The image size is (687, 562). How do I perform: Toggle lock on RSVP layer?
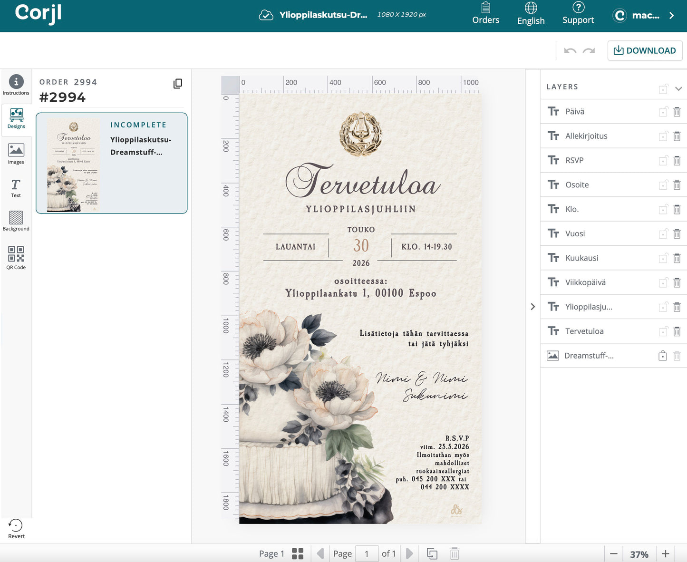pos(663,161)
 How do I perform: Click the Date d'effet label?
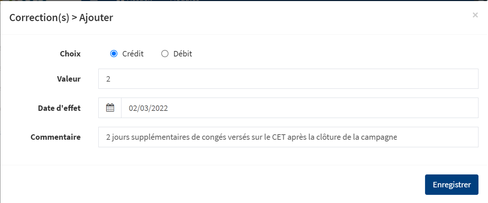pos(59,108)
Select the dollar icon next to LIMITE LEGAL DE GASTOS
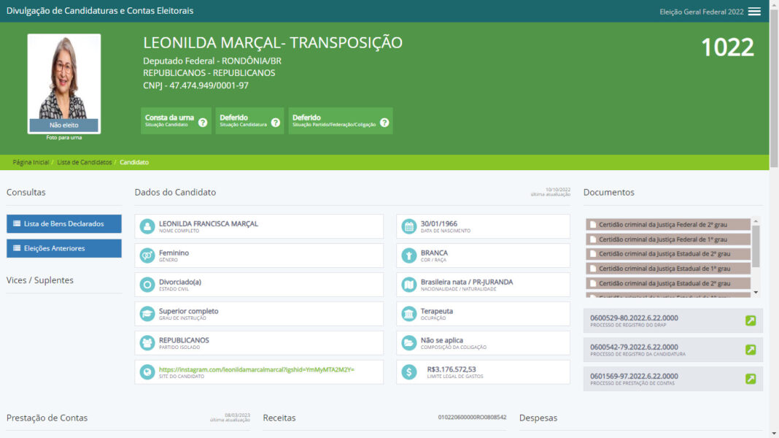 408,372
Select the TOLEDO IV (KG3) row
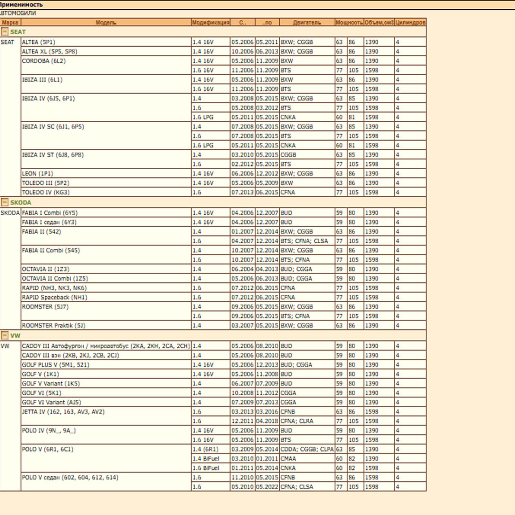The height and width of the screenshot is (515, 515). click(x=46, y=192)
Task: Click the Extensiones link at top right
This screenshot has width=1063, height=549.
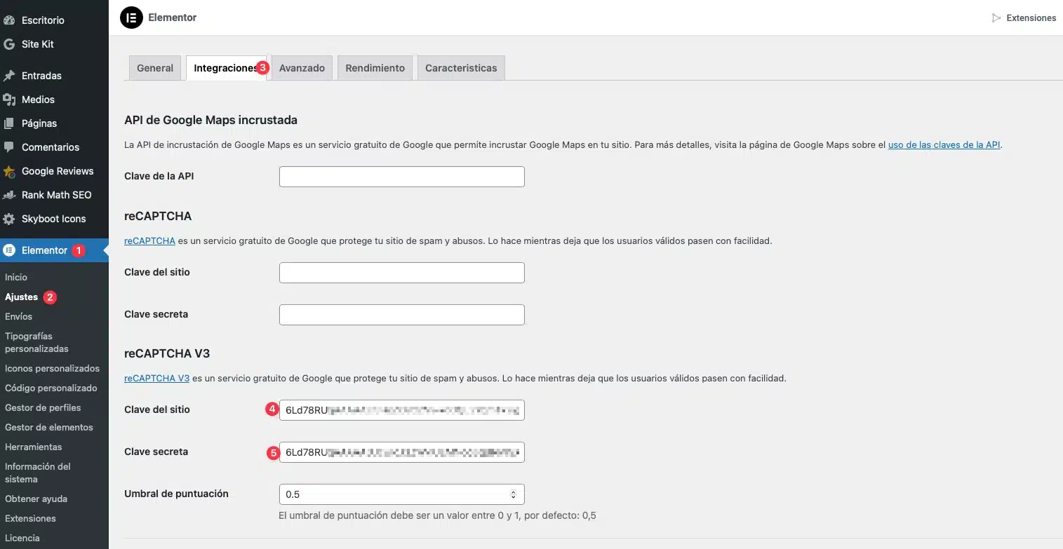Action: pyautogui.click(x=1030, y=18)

..........

Work item
Could every entry be restated word for word, pictures excluded?

Answer box
The image size is (687, 562). How do I perform: Toggle lock on RSVP layer?
pos(663,161)
 How do I perform: Click the Date d'effet label?
pos(59,108)
Select the dollar icon next to LIMITE LEGAL DE GASTOS
 408,372
Select the TOLEDO IV (KG3) row
The height and width of the screenshot is (515, 515). click(x=46, y=192)
Task: Click the Extensiones link at top right
This screenshot has width=1063, height=549.
Action: pyautogui.click(x=1030, y=18)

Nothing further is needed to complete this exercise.